----- MATERIAL SUPPLIED
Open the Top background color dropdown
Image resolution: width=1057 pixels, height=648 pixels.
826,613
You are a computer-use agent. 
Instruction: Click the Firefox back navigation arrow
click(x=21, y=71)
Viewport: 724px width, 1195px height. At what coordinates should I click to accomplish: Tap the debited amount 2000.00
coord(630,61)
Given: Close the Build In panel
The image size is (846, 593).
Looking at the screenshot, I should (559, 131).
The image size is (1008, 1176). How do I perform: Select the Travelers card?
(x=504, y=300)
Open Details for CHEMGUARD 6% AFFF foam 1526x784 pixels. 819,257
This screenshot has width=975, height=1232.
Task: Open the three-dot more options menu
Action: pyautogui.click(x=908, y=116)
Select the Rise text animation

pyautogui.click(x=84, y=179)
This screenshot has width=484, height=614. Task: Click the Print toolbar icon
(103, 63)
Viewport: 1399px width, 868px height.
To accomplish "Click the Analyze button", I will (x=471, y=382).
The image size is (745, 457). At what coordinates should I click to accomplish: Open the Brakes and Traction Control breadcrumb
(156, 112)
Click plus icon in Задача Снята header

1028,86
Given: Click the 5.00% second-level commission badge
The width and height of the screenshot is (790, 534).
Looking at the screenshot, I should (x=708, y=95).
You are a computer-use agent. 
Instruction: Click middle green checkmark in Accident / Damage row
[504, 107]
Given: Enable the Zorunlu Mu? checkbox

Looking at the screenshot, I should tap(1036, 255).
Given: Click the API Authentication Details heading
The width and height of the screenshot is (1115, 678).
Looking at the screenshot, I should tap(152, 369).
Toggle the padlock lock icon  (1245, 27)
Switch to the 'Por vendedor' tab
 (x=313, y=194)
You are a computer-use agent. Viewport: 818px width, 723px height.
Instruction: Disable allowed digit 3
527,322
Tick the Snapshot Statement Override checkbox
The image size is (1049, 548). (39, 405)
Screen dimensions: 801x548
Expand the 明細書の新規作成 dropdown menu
----------
EXERCISE. Reproduce, with both ends included, the lines from the one holding "Given: Click the 5.00%" to the end of the records above.

RESPONSE TO THE EXERCISE.
Given: Click the 5.00% second-level commission badge
The width and height of the screenshot is (790, 534).
Looking at the screenshot, I should (x=708, y=95).
You are a computer-use agent. 
Instruction: Click middle green checkmark in Accident / Damage row
[504, 107]
Given: Enable the Zorunlu Mu? checkbox

Looking at the screenshot, I should tap(1036, 255).
Given: Click the API Authentication Details heading
The width and height of the screenshot is (1115, 678).
Looking at the screenshot, I should tap(152, 369).
Toggle the padlock lock icon  (1245, 27)
Switch to the 'Por vendedor' tab
 (x=313, y=194)
You are a computer-use agent. Viewport: 818px width, 723px height.
Instruction: Disable allowed digit 3
527,322
Tick the Snapshot Statement Override checkbox
The image size is (1049, 548). (39, 405)
Screen dimensions: 801x548
Expand the 明細書の新規作成 dropdown menu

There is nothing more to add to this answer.